As circunstâncias, repita-se, escolheram o médico cubano
para ser a face mais representativa de 2013 no Brasil.
Entre os mais de quatro mil médicos estrangeiros que
desembarcaram no Brasil para tomar lugar no programa Mais Médicos, perto da
metade é formada por cubanos. Desse contingente, principal alvo dos médicos e
estudantes descontentes com o programa em razão de sua origem cubana – e cor da
pele negra -, Juan Delgado virou destaque. Em Fortaleza, a exemplo de todos os
seus colegas que chegavam para a primeira ambientação no País, ele foi recebido
por um corredor polonês.
"Escravo!", gritava a horda de médicos e
estudantes de Medicina do Ceará, numa tentativa de humilhação que ganhou
adeptos entre colunistas que se consideram civilizados. Inacreditável. Num
primeiro momento, Juan Delgado, cuja foto percorreu o País num recorde de
publicações, ouviu o coro contra si ganhar a simpatia de muita gente.
REVIRAVOLTA - Logo
depois, porém, mais gente ainda armou a solidariedade a ele, aos profissionais
e ao programa Mais Médicos. Uma a uma, todas as provocações e impasses
levantados pelas entidades médicas com a colaboração da mídia familiar caíram
em instâncias judiciais. O preconceito das críticas tornou-se claro até mesmo
quando escondido pela ideologização do debate. A manifestação de racismo de um
punhado de cidadãos do Ceará vestidos de branco foi reproduzida por inúmeros
setores, mas suplantada pela reação coletiva de uma sociedade que, goste ou não
a elite, acabou com a escravidão em 1888.
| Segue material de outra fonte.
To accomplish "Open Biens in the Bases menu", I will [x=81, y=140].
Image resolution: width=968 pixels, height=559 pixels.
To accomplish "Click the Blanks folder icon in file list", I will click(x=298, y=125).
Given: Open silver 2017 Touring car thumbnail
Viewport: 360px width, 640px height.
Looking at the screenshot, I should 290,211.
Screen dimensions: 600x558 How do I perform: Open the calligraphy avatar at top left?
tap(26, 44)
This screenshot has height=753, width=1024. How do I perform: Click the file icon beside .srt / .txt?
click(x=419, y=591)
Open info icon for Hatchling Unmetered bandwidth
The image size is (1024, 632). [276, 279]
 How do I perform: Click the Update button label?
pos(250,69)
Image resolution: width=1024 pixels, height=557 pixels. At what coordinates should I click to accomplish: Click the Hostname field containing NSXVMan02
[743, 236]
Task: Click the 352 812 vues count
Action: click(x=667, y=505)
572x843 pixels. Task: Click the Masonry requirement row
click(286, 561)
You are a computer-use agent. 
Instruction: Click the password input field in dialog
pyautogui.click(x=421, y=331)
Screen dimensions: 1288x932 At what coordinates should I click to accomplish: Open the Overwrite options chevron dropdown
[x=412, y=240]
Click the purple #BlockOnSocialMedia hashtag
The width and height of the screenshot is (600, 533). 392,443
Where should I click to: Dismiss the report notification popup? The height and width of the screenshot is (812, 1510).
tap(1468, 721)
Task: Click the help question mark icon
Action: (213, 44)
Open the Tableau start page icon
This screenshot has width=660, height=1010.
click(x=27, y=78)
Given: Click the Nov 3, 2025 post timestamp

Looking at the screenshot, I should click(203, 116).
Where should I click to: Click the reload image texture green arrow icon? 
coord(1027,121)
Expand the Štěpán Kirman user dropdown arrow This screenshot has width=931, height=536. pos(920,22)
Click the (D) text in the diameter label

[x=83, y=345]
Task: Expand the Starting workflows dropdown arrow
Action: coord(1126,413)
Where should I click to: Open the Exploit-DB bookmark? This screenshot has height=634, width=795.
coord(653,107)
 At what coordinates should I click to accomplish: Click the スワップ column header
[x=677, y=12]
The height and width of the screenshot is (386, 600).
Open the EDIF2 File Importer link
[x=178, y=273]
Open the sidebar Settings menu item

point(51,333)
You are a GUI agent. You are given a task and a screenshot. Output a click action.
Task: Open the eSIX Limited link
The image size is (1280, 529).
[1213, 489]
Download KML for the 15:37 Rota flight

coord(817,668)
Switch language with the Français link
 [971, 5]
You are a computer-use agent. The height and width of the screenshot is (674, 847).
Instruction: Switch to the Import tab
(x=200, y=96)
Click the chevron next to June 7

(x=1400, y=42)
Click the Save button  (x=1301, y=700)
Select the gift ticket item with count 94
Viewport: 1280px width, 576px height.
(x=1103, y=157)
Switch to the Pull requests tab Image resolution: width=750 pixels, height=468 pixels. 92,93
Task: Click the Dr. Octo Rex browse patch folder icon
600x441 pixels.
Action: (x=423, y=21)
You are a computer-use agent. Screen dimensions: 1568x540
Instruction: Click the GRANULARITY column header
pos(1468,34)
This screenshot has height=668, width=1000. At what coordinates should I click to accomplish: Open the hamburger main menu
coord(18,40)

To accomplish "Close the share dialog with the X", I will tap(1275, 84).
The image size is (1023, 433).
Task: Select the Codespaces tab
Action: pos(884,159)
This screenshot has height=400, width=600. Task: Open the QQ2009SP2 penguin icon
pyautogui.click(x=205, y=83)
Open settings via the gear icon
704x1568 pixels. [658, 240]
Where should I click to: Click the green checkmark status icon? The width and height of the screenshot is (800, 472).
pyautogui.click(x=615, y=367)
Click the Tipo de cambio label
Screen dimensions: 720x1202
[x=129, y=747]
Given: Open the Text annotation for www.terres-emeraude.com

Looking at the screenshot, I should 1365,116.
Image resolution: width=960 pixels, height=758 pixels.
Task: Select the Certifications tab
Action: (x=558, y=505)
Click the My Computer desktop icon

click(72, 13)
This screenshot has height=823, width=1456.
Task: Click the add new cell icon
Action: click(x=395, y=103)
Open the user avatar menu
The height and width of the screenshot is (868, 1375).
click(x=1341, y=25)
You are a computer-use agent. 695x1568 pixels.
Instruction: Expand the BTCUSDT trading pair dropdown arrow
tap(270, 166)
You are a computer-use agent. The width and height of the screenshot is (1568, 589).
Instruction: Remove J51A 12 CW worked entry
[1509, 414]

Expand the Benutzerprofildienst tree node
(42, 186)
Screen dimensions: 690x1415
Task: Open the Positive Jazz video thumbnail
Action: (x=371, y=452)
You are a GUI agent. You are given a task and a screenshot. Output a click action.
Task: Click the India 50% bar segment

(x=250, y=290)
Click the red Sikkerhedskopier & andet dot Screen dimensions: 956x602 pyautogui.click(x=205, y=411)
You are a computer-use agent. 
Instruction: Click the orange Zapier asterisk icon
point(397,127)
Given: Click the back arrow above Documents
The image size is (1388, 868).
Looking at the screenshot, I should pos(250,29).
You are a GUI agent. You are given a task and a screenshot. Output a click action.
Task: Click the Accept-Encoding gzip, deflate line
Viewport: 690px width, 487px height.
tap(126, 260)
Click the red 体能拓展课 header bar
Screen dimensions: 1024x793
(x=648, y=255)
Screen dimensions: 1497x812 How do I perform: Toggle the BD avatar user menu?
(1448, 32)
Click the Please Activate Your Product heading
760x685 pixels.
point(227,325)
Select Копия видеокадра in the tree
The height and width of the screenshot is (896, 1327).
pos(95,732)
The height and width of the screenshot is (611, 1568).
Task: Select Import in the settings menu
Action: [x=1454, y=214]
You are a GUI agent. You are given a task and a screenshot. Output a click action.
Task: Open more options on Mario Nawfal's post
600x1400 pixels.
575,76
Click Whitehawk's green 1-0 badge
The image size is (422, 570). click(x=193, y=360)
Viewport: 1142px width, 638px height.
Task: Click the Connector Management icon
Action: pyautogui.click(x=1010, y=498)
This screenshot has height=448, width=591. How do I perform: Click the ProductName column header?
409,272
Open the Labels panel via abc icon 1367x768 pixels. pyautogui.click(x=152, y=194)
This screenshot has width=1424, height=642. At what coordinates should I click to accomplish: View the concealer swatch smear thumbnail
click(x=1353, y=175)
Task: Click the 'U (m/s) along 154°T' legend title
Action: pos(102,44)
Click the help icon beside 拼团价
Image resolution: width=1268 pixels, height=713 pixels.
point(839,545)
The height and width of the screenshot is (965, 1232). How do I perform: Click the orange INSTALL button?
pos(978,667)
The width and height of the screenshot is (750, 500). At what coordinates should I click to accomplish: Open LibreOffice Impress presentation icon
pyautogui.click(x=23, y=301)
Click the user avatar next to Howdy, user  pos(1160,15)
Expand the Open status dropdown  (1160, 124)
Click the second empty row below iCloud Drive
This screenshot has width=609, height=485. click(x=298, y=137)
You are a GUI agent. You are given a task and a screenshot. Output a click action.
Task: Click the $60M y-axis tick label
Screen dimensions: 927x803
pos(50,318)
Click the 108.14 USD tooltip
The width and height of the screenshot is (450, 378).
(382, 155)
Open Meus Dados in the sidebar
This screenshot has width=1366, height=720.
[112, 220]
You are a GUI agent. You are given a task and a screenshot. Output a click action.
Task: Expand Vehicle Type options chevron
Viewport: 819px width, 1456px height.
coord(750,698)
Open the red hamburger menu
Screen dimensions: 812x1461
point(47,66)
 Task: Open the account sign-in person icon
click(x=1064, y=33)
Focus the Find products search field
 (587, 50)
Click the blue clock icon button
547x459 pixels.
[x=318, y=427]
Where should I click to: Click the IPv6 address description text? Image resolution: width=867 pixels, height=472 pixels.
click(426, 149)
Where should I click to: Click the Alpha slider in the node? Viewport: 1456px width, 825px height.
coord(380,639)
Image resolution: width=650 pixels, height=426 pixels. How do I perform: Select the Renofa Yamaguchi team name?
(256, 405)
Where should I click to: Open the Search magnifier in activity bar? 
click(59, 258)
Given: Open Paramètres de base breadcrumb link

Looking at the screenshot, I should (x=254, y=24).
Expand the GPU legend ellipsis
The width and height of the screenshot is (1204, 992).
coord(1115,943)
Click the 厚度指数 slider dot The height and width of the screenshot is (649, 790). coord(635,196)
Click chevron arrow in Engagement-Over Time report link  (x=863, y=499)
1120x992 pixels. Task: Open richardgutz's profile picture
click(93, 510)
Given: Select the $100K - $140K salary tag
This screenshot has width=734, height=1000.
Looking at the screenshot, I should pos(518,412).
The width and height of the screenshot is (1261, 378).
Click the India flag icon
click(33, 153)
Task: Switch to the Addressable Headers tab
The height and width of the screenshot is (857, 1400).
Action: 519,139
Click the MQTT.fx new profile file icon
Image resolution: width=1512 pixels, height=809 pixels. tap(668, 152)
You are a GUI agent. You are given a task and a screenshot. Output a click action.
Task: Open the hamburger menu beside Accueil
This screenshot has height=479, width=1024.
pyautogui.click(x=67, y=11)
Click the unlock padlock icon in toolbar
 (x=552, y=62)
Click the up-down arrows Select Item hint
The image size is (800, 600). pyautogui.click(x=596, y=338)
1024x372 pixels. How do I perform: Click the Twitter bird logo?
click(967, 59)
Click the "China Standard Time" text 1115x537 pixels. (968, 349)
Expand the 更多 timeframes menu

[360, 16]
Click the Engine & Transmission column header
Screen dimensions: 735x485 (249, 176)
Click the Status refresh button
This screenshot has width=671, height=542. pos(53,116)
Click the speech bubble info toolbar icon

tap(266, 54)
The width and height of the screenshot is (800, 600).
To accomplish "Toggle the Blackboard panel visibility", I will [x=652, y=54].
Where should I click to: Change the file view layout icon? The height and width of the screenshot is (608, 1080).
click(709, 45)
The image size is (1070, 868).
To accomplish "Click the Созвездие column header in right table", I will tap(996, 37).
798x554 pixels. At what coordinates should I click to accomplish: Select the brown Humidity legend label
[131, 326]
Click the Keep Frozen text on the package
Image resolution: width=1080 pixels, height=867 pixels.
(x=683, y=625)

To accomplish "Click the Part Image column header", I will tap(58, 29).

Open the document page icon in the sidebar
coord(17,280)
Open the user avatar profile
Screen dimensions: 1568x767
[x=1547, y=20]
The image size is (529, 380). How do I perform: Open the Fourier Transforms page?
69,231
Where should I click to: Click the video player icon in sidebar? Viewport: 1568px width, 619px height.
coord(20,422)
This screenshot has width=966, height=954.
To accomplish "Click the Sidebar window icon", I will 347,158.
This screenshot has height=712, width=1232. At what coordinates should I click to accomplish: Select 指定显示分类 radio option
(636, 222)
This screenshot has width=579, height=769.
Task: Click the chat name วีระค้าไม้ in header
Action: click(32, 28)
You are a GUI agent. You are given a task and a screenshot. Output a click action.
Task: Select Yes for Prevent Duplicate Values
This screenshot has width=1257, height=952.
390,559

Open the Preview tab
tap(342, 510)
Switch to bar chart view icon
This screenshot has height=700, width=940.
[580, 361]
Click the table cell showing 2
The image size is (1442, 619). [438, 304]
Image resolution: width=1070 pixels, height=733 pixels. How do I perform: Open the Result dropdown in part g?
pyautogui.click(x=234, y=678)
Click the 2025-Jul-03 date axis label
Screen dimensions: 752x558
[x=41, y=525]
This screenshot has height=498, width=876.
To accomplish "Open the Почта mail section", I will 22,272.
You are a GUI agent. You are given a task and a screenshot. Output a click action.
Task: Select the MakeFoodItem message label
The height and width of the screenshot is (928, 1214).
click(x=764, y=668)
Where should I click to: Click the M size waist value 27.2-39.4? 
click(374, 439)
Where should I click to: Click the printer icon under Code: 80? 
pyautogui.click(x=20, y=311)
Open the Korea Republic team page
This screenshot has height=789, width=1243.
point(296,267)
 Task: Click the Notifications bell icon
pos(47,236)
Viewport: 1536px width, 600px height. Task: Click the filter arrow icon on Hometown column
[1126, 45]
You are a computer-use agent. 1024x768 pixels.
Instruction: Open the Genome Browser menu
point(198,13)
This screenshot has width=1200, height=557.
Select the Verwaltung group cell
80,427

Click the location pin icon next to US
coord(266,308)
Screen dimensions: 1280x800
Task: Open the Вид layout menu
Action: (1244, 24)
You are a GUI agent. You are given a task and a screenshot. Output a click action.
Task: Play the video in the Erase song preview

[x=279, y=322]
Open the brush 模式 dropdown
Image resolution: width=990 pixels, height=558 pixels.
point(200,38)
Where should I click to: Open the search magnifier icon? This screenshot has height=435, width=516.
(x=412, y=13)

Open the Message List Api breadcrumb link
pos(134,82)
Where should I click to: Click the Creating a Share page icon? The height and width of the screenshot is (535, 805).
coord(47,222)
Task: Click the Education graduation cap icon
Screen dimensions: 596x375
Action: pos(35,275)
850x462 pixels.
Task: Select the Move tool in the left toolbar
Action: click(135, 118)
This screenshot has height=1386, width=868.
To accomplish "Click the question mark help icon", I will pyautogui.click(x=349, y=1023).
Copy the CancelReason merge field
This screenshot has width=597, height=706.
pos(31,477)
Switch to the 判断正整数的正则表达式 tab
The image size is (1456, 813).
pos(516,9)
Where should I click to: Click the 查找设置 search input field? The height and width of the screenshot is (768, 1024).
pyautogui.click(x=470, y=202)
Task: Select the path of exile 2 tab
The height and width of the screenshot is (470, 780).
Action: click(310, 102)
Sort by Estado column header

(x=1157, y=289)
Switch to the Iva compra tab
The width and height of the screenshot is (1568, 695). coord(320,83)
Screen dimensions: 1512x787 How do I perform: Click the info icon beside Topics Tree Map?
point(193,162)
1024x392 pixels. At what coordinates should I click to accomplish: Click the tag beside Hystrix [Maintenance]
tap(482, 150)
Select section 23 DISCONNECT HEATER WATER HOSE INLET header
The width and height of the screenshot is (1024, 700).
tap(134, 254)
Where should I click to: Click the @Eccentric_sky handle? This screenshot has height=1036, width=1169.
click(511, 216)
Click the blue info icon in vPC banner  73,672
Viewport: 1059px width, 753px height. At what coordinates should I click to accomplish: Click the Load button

Além das circunstâncias, o dr. Delgado agiu efetivamente
como um homem referencial em 2013. Posicionou que jamais sentiu-se escravo por
viver no regime socialista de Cuba. Ele deixou claro considerar-se um
construtor de um mundo mais fraterno e apoiador de um regime que também tem
como marca a solidariedade internacionalista. Relevou as críticas, não devolveu
nas mesmas moedas as ofensas que recebeu, mas transformou-as em riqueza para a
sua causa. Com uma postura que marcou a diferença, ele confirmou a crença de
muitos na evolução da sociedade e deu uma lição de comportamento e correção.
A noite de Natal, Juan Delgado passou ao lado de seis
outros médicos e dos índios da aldeia para a qual ele foi enviado, a 316
quilômetros de São Luís, no Maranhão.